Mataku terbelalak saat dia mengatakan itu, dengan cepat aku mengalihkan pembicaraan. Agar suasana malam ini tidak menjadi canggung karena kelakar yang dilakukan oleh Eitaro.

“Apa kau tahu di mana Kimiko?!” tanyaku padanya sembari menyantap makanan yang sudah tertata rapi di atas meja.

“Tidak perlu mengalihkan pembicaraan! Apa aku tampan, Yuki?!” kata Eitaro.

Mengapa kata-kata ini kembali terucap olehnya, aku merasakan aneh jika dia berkata seperti ini padaku. Sehingga dia merasa bukan seperti adikku saja, tidak. Aku tidak ingin dia berubah, yang aku inginkan adalah Eitaro sebagai adikku saja.

“Hentikan menggodaku seperti ini, Eitaro!” tukasku sembari menghentikan menyantap makanan yang ada di atas meja.
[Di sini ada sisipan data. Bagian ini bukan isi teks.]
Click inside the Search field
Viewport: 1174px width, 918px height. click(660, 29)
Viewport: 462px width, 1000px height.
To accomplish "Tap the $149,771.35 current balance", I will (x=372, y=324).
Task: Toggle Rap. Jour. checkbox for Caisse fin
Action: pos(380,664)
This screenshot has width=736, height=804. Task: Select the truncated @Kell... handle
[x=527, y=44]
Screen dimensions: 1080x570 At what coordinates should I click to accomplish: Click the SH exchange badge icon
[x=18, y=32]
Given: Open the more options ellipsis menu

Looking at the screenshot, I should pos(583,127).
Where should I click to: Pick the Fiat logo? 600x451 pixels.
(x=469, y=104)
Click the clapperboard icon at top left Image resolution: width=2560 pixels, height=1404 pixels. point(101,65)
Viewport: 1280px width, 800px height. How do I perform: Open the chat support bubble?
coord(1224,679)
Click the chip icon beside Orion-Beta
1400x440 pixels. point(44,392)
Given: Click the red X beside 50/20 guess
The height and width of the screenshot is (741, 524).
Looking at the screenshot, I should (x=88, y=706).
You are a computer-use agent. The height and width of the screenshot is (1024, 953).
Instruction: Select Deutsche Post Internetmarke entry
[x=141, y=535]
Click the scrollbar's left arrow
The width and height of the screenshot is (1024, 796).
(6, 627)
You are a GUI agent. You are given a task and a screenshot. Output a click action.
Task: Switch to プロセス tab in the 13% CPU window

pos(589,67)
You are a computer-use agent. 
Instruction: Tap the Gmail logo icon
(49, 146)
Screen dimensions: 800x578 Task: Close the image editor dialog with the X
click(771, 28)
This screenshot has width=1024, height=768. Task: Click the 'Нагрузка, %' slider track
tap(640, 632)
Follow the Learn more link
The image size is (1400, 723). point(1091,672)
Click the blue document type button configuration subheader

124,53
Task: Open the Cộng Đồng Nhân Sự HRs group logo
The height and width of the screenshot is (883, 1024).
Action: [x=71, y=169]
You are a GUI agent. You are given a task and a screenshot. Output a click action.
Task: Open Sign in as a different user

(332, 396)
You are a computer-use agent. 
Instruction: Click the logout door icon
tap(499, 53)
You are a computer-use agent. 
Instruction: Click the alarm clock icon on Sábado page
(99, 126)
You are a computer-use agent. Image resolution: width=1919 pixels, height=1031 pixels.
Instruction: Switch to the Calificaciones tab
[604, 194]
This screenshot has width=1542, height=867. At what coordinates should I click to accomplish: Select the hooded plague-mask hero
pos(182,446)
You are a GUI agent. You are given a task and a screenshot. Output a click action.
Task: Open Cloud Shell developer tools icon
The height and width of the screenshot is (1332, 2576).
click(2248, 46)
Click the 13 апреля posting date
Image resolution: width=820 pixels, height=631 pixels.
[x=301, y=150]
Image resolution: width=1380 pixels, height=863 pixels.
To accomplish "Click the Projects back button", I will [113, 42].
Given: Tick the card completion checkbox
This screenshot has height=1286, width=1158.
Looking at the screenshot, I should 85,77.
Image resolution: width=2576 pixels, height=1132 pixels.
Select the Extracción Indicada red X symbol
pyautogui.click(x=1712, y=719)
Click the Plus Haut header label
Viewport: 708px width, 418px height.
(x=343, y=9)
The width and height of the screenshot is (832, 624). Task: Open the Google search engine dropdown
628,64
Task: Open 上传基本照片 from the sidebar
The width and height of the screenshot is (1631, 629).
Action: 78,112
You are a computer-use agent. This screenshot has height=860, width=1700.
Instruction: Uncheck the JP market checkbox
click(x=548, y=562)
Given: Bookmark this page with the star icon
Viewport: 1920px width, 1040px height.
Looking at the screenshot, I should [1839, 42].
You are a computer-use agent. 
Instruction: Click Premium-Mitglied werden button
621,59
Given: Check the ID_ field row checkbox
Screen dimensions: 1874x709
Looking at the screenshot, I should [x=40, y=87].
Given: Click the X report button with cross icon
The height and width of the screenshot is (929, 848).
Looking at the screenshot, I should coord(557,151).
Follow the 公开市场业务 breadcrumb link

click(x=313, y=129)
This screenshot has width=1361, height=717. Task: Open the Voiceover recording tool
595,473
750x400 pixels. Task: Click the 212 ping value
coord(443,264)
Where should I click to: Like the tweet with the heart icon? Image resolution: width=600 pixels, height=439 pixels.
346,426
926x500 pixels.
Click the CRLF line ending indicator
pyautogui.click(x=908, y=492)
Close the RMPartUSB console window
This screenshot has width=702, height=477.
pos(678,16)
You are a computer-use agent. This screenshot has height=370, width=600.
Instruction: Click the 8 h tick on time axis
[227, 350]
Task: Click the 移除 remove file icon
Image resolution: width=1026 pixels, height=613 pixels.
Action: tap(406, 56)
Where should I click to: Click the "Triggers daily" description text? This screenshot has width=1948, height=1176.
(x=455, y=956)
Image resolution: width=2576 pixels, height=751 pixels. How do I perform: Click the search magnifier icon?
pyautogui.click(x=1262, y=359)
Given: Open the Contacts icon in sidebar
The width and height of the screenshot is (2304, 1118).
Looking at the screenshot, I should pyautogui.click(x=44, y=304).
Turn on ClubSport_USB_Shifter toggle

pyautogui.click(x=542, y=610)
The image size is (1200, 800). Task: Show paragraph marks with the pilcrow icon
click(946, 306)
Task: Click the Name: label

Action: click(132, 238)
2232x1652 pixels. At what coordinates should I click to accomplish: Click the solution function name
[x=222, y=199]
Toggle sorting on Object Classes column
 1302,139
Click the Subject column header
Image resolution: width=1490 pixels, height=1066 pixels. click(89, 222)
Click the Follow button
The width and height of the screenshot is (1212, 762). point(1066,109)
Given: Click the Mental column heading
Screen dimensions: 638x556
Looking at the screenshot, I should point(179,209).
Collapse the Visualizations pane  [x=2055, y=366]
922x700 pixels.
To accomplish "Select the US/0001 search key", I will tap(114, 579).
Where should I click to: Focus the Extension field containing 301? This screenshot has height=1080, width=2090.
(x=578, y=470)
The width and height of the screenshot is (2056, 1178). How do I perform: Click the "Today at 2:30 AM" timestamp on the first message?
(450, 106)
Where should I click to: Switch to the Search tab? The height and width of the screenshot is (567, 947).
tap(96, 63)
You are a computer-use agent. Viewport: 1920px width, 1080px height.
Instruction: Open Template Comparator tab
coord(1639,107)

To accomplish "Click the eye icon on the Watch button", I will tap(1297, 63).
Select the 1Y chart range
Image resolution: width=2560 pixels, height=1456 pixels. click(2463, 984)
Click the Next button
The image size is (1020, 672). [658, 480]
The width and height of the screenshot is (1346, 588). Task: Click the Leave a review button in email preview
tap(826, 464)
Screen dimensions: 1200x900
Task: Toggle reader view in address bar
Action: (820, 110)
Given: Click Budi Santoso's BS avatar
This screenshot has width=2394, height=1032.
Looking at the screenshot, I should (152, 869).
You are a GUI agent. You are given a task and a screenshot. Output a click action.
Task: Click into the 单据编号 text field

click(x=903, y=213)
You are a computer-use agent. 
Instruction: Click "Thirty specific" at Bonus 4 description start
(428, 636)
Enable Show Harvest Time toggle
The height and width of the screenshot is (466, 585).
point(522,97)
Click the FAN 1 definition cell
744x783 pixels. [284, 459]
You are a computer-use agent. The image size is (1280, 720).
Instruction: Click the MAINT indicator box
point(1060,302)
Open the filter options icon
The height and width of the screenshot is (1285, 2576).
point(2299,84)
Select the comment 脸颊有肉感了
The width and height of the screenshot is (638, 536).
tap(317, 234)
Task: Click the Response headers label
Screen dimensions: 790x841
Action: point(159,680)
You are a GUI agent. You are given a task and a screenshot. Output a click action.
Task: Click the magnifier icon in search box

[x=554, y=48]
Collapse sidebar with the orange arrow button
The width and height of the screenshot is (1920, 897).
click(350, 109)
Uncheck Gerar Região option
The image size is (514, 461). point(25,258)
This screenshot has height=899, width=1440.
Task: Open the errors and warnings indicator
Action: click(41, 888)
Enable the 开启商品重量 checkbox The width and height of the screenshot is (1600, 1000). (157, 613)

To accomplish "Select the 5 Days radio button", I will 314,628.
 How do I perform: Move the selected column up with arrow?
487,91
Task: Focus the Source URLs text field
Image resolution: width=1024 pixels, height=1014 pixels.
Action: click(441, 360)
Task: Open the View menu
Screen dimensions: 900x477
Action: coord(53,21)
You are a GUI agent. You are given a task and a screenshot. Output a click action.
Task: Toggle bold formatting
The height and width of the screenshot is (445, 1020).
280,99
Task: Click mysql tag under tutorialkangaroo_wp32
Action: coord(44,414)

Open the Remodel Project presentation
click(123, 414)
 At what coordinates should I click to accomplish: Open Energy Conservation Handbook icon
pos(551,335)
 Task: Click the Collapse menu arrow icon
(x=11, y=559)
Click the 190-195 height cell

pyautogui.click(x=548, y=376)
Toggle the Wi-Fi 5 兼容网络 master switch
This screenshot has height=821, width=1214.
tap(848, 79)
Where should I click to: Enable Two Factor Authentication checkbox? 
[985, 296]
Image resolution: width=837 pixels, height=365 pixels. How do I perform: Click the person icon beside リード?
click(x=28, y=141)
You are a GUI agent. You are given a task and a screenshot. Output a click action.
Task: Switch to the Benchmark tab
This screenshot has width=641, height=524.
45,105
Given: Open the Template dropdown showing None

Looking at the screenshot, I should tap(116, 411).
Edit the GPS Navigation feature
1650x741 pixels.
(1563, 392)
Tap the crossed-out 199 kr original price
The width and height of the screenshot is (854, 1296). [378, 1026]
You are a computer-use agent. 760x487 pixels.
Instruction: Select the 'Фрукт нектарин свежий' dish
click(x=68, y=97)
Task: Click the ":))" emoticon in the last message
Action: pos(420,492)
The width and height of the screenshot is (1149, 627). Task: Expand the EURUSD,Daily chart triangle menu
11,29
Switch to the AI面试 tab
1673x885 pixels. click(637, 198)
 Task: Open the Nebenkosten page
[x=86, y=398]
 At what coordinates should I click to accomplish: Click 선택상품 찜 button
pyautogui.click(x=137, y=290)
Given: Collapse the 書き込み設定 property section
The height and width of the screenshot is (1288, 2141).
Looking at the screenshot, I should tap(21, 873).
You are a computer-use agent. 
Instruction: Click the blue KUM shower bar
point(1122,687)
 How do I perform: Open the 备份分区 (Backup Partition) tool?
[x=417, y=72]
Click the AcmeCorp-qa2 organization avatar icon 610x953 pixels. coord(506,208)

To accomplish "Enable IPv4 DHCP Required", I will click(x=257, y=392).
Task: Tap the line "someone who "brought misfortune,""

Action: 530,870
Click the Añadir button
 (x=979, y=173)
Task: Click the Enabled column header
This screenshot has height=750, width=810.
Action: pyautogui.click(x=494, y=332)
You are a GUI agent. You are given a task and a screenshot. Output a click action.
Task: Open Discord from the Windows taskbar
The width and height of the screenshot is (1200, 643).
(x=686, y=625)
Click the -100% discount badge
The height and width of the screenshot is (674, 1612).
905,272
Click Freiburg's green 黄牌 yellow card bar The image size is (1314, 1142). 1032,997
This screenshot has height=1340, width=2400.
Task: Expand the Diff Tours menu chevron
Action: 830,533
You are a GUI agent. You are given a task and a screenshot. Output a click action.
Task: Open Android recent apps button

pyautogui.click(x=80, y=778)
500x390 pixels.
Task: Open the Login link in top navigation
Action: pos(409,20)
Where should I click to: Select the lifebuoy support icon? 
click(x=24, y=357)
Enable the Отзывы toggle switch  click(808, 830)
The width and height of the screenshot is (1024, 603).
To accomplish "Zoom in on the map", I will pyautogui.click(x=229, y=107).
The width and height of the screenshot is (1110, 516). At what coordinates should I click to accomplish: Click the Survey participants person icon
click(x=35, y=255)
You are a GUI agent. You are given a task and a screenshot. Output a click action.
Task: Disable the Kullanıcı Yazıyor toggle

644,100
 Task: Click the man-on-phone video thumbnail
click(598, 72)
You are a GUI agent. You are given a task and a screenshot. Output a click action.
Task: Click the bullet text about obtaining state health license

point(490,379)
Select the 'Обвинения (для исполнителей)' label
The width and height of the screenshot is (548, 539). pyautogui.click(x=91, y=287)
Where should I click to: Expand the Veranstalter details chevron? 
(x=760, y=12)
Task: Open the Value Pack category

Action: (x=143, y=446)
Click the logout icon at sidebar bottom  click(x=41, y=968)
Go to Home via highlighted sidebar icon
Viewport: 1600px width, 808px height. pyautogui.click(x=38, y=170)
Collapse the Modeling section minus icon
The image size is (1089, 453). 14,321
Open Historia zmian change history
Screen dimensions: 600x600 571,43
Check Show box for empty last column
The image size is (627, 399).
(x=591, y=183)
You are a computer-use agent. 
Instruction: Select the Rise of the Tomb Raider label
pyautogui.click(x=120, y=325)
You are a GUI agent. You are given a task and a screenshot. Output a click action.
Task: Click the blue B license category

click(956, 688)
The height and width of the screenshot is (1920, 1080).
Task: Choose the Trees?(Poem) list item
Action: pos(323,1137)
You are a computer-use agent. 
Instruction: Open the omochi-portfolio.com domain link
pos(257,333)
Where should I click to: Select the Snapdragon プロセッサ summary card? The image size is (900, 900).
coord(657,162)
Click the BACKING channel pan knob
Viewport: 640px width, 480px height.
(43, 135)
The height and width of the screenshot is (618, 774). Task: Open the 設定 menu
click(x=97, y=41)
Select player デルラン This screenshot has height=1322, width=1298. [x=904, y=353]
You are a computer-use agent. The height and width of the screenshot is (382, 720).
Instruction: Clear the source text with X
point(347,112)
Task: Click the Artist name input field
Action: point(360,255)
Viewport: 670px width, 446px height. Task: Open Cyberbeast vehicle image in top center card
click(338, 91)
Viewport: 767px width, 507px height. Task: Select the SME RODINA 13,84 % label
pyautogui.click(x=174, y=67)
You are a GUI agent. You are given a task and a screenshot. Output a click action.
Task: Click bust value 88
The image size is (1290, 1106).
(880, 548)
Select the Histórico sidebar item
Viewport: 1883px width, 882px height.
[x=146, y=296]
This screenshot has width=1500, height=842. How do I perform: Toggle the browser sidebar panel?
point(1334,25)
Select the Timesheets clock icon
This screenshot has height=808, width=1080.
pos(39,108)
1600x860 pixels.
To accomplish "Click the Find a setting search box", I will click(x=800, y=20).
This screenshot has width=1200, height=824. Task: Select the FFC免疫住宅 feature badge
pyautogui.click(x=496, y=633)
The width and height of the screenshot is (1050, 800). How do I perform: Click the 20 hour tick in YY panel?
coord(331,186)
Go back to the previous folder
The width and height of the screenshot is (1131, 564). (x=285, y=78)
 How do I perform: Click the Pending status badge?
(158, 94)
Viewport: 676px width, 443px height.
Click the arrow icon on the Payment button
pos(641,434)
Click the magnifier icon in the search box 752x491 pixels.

Dia menatapku kembali wajahku dengan lekat, sungguh aku tidak menyukai semua yang dilakukannya. Dia benar-benar sudah bukan seperti Eitaro kecilku yang selalu mengikuti ke mana saja aku pergi.

Aku beranjak dari duduk, berniat untuk meninggalkan dia dengan kelakarnya. Sebab aku tidak menyukai kelakar yang dilakukannya malam ini, itu semua membuatku canggung.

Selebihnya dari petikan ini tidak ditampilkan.